Your goal | Please copy out all of the following material word for word, keeping every line unchanged.

◇ ◇ ◇

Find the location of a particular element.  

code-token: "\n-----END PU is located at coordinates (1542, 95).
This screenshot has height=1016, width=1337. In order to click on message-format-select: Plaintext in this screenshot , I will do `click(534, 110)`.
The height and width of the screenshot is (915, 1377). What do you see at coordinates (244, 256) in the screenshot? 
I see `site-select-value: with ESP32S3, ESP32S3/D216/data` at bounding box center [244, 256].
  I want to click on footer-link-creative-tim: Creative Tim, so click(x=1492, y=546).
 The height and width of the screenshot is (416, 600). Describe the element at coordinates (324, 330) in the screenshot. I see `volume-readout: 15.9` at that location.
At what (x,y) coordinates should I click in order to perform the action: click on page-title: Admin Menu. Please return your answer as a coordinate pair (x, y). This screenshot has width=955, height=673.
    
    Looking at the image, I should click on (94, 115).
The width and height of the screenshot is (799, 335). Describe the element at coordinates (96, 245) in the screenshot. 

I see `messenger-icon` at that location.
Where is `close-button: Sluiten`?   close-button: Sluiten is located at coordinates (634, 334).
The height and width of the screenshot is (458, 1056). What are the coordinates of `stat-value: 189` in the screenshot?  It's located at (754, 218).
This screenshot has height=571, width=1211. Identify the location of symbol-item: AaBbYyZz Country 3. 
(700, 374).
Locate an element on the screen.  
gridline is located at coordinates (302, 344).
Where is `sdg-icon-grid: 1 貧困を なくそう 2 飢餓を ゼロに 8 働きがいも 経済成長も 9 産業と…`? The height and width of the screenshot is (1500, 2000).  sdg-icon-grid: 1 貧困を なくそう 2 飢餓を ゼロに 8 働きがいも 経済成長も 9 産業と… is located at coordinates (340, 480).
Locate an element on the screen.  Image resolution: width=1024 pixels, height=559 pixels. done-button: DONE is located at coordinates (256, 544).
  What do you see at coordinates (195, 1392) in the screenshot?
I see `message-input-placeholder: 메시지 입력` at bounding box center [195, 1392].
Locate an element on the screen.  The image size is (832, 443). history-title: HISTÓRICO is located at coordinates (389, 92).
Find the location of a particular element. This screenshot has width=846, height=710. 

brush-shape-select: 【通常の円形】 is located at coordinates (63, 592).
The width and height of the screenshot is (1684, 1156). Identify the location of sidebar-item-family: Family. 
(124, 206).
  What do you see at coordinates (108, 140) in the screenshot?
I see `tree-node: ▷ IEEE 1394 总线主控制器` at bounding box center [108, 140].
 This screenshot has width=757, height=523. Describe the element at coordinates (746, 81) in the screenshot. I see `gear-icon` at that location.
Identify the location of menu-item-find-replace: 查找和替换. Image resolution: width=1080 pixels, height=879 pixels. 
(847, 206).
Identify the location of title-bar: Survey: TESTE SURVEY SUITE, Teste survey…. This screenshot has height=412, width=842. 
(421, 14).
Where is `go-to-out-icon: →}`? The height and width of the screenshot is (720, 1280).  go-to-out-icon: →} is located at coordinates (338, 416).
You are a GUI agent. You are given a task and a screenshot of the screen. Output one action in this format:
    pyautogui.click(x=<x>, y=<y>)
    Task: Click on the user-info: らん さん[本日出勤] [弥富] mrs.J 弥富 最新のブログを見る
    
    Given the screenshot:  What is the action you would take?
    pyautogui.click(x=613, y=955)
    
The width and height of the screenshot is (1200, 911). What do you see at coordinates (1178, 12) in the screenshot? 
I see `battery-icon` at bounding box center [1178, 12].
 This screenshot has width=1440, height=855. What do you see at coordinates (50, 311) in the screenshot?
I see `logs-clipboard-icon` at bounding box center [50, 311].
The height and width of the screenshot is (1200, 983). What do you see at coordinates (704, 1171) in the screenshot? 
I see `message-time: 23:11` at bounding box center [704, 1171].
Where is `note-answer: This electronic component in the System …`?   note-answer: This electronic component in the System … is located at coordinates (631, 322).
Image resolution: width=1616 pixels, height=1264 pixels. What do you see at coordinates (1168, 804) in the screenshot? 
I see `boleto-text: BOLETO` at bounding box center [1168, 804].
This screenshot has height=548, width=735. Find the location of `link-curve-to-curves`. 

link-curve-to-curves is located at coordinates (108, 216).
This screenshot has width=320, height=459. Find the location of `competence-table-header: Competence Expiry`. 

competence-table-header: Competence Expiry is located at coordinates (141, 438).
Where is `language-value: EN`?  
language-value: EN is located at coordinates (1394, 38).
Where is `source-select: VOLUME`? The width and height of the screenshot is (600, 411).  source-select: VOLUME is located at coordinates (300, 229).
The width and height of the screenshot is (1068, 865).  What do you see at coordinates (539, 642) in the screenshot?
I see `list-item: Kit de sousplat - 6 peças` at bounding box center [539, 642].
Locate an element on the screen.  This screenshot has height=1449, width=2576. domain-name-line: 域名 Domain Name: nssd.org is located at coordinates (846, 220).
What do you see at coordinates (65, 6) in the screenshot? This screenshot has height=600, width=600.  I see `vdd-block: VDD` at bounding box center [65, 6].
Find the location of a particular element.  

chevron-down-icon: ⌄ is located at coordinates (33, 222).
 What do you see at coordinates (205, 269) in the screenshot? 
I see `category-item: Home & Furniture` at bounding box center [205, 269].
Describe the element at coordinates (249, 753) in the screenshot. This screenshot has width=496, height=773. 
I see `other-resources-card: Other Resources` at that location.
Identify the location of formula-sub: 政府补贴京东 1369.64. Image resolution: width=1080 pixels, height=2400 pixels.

◇ ◇ ◇

Completed exercise |
Find the location of a particular element.  

code-token: "\n-----END PU is located at coordinates (1542, 95).
This screenshot has height=1016, width=1337. In order to click on message-format-select: Plaintext in this screenshot , I will do `click(534, 110)`.
The height and width of the screenshot is (915, 1377). What do you see at coordinates (244, 256) in the screenshot? 
I see `site-select-value: with ESP32S3, ESP32S3/D216/data` at bounding box center [244, 256].
  I want to click on footer-link-creative-tim: Creative Tim, so click(x=1492, y=546).
 The height and width of the screenshot is (416, 600). Describe the element at coordinates (324, 330) in the screenshot. I see `volume-readout: 15.9` at that location.
At what (x,y) coordinates should I click in order to perform the action: click on page-title: Admin Menu. Please return your answer as a coordinate pair (x, y). This screenshot has width=955, height=673.
    
    Looking at the image, I should click on (94, 115).
The width and height of the screenshot is (799, 335). Describe the element at coordinates (96, 245) in the screenshot. 

I see `messenger-icon` at that location.
Where is `close-button: Sluiten`?   close-button: Sluiten is located at coordinates (634, 334).
The height and width of the screenshot is (458, 1056). What are the coordinates of `stat-value: 189` in the screenshot?  It's located at (754, 218).
This screenshot has height=571, width=1211. Identify the location of symbol-item: AaBbYyZz Country 3. 
(700, 374).
Locate an element on the screen.  
gridline is located at coordinates (302, 344).
Where is `sdg-icon-grid: 1 貧困を なくそう 2 飢餓を ゼロに 8 働きがいも 経済成長も 9 産業と…`? The height and width of the screenshot is (1500, 2000).  sdg-icon-grid: 1 貧困を なくそう 2 飢餓を ゼロに 8 働きがいも 経済成長も 9 産業と… is located at coordinates (340, 480).
Locate an element on the screen.  Image resolution: width=1024 pixels, height=559 pixels. done-button: DONE is located at coordinates (256, 544).
  What do you see at coordinates (195, 1392) in the screenshot?
I see `message-input-placeholder: 메시지 입력` at bounding box center [195, 1392].
Locate an element on the screen.  The image size is (832, 443). history-title: HISTÓRICO is located at coordinates (389, 92).
Find the location of a particular element. This screenshot has width=846, height=710. 

brush-shape-select: 【通常の円形】 is located at coordinates (63, 592).
The width and height of the screenshot is (1684, 1156). Identify the location of sidebar-item-family: Family. 
(124, 206).
  What do you see at coordinates (108, 140) in the screenshot?
I see `tree-node: ▷ IEEE 1394 总线主控制器` at bounding box center [108, 140].
 This screenshot has width=757, height=523. Describe the element at coordinates (746, 81) in the screenshot. I see `gear-icon` at that location.
Identify the location of menu-item-find-replace: 查找和替换. Image resolution: width=1080 pixels, height=879 pixels. 
(847, 206).
Identify the location of title-bar: Survey: TESTE SURVEY SUITE, Teste survey…. This screenshot has height=412, width=842. 
(421, 14).
Where is `go-to-out-icon: →}`? The height and width of the screenshot is (720, 1280).  go-to-out-icon: →} is located at coordinates (338, 416).
You are a GUI agent. You are given a task and a screenshot of the screen. Output one action in this format:
    pyautogui.click(x=<x>, y=<y>)
    Task: Click on the user-info: らん さん[本日出勤] [弥富] mrs.J 弥富 最新のブログを見る
    
    Given the screenshot:  What is the action you would take?
    pyautogui.click(x=613, y=955)
    
The width and height of the screenshot is (1200, 911). What do you see at coordinates (1178, 12) in the screenshot? 
I see `battery-icon` at bounding box center [1178, 12].
 This screenshot has width=1440, height=855. What do you see at coordinates (50, 311) in the screenshot?
I see `logs-clipboard-icon` at bounding box center [50, 311].
The height and width of the screenshot is (1200, 983). What do you see at coordinates (704, 1171) in the screenshot? 
I see `message-time: 23:11` at bounding box center [704, 1171].
Where is `note-answer: This electronic component in the System …`?   note-answer: This electronic component in the System … is located at coordinates (631, 322).
Image resolution: width=1616 pixels, height=1264 pixels. What do you see at coordinates (1168, 804) in the screenshot? 
I see `boleto-text: BOLETO` at bounding box center [1168, 804].
This screenshot has height=548, width=735. Find the location of `link-curve-to-curves`. 

link-curve-to-curves is located at coordinates (108, 216).
This screenshot has width=320, height=459. Find the location of `competence-table-header: Competence Expiry`. 

competence-table-header: Competence Expiry is located at coordinates (141, 438).
Where is `language-value: EN`?  
language-value: EN is located at coordinates (1394, 38).
Where is `source-select: VOLUME`? The width and height of the screenshot is (600, 411).  source-select: VOLUME is located at coordinates (300, 229).
The width and height of the screenshot is (1068, 865).  What do you see at coordinates (539, 642) in the screenshot?
I see `list-item: Kit de sousplat - 6 peças` at bounding box center [539, 642].
Locate an element on the screen.  This screenshot has height=1449, width=2576. domain-name-line: 域名 Domain Name: nssd.org is located at coordinates (846, 220).
What do you see at coordinates (65, 6) in the screenshot? This screenshot has height=600, width=600.  I see `vdd-block: VDD` at bounding box center [65, 6].
Find the location of a particular element.  

chevron-down-icon: ⌄ is located at coordinates (33, 222).
 What do you see at coordinates (205, 269) in the screenshot? 
I see `category-item: Home & Furniture` at bounding box center [205, 269].
Describe the element at coordinates (249, 753) in the screenshot. This screenshot has width=496, height=773. 
I see `other-resources-card: Other Resources` at that location.
Identify the location of formula-sub: 政府补贴京东 1369.64. Image resolution: width=1080 pixels, height=2400 pixels.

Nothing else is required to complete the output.